On leaving, she gave me the longest and biggest hug and we both cried as she knew she would never see me again and I her. We had a truly sweet union and talked about lots of different things, especially our first meeting as a child with Minnie and I. She reminded me so much of her mother Holly, which set me off as she was leaving. I went to sleep early that night and even missed dinner. But, I was truly exhausted but happy at the same time.
All the nurses and residents carefully looked through and admired the album saying it was the most beautiful, creative album they had ever seen. Holly had taken special care putting in her favourite letters we had written each other over the years, a page of some of her favourite material, photos of quilts she had made, pressed flowers, things she knew I loved. The last page was a letter she wrote to me just before she died. Instead of posting it, she put it in the album.
You have given me a life suffused with love, support and friendship. I will always be eternally grateful for all that you and Minnie did for me at the lowest point of my life. You have left an imprint on my heart. I am happy and at peace knowing I have had a full life, unfailing love and support from family and friends. I feel incredibly blessed.
After all you have gone through in your life, surviving two World Wars, losing all your family, your loving partners, ignorance and prejudice, I wish you a happy life full of never ending love and joy.

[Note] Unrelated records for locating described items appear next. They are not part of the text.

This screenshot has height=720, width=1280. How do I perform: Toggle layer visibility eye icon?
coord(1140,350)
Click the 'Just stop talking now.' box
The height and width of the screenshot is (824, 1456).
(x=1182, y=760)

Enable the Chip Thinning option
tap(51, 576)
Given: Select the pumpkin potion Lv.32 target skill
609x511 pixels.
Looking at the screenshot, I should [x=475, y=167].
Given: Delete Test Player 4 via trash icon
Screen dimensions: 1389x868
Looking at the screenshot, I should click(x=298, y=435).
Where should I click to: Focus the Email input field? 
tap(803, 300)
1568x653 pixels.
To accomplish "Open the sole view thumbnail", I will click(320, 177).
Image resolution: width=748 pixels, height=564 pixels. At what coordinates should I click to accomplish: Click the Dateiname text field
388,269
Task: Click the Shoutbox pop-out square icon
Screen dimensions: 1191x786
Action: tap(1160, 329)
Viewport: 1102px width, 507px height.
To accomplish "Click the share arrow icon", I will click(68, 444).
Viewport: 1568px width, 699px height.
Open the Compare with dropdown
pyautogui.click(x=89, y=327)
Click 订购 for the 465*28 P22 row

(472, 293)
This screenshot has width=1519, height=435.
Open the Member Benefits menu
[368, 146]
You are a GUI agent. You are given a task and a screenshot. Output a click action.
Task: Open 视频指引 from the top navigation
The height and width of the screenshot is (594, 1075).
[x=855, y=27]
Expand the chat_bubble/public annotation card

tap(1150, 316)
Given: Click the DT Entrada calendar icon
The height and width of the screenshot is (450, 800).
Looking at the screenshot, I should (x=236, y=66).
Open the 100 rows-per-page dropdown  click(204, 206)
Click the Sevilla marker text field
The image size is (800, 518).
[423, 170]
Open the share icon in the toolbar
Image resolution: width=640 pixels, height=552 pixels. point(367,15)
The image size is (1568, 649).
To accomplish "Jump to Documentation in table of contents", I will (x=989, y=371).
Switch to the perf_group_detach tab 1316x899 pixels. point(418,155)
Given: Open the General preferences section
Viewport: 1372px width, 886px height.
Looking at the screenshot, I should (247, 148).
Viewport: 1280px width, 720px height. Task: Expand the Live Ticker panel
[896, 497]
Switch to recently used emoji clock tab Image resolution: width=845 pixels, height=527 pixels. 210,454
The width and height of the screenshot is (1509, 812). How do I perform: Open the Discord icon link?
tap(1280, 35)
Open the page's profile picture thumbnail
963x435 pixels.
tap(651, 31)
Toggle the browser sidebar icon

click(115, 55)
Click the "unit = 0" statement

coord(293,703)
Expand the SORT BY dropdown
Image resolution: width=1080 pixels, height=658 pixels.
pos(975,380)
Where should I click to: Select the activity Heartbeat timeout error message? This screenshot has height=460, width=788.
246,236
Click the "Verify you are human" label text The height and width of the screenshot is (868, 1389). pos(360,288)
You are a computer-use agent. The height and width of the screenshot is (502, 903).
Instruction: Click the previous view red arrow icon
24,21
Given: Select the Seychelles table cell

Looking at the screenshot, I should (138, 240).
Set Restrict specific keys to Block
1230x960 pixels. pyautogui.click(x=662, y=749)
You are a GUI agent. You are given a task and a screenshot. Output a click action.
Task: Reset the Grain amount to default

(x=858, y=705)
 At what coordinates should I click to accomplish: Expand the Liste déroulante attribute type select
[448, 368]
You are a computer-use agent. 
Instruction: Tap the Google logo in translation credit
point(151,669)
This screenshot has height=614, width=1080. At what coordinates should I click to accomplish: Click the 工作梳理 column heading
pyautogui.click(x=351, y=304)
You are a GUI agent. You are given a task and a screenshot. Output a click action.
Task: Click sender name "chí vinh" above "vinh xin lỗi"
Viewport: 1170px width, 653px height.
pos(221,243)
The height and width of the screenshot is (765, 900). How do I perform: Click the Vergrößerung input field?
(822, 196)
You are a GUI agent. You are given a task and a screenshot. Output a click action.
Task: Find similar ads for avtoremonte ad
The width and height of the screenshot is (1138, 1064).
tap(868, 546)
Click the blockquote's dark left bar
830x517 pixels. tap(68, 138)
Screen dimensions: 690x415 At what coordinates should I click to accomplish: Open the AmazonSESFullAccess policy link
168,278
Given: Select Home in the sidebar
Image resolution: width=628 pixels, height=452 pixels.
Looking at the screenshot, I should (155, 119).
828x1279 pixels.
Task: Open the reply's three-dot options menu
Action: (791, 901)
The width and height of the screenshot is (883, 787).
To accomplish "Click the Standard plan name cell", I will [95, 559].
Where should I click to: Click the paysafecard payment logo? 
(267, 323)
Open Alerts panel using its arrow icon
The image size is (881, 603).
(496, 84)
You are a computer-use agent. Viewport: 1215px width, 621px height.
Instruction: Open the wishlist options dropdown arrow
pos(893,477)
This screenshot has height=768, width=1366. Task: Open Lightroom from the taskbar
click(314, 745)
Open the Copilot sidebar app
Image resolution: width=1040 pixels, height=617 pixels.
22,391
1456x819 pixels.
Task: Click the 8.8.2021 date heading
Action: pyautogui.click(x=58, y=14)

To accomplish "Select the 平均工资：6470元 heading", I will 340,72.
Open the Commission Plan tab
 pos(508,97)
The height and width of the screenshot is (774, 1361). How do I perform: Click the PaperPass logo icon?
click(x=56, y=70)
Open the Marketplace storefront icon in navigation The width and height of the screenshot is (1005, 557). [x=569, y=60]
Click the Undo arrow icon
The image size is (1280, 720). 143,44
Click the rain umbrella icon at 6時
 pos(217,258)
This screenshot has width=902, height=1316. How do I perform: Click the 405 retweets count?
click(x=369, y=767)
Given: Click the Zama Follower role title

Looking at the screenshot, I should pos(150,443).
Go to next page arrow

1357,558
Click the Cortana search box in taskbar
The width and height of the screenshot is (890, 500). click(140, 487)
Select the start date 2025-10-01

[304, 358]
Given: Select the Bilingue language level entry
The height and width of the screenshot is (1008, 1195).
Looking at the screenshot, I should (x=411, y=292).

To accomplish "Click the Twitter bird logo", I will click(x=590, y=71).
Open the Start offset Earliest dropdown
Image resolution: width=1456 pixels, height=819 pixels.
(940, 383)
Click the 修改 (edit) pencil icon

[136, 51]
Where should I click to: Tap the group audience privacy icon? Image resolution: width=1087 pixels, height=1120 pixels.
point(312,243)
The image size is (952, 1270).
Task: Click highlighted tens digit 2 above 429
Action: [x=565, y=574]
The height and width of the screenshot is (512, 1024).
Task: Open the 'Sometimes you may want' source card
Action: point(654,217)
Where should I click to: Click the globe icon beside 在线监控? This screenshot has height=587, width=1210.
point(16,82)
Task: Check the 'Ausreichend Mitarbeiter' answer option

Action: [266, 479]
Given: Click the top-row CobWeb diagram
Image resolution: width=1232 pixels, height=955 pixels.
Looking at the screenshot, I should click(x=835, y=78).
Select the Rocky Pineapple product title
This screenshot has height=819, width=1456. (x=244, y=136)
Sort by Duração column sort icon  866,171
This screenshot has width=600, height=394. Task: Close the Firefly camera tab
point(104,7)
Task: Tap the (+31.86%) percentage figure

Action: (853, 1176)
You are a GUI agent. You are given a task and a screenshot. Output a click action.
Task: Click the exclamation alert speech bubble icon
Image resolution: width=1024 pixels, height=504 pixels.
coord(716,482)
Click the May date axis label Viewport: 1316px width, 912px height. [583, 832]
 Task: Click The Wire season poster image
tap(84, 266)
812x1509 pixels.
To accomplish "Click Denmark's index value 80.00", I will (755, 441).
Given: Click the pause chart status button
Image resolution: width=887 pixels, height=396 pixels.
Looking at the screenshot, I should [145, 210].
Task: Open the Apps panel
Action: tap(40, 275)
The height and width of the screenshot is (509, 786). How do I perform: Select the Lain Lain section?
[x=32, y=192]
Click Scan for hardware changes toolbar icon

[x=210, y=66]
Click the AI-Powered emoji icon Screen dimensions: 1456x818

Remember me as I have remembered and loved you all my life.
Goodbye my darling!
My friends Josephine and Bill visited me a lot when I lived in Devon, sometimes three of four times a week, but two years before I went into a nursing home, Bill died of prostate cancer, which was very sad because he caught it late and Josephine told me that he died a cruel and painful death. As I said earlier, Minnie and I both met them in Rajasthan and had been close friends for close to fifty years.
Josephine’s daughter Julia often came to see me in the nursing home especially if Josephine was unwell and couldn’t make it, which was very moving to me. Josephine was a little younger than me and lived with her daughter Julia now. They were a very close family and I loved them dearly.
My neighbours Tom and Bridget also visited a couple of times a week so I felt incredibly lucky and blessed to have so many people to care about me, when I knew so many in the nursing home that didn’t get any visitors at all.
I think what is really interesting, too that I thought of this morning over my cup of tea, I have just as many questions at the end of my journey that I had in the beginning of my journey.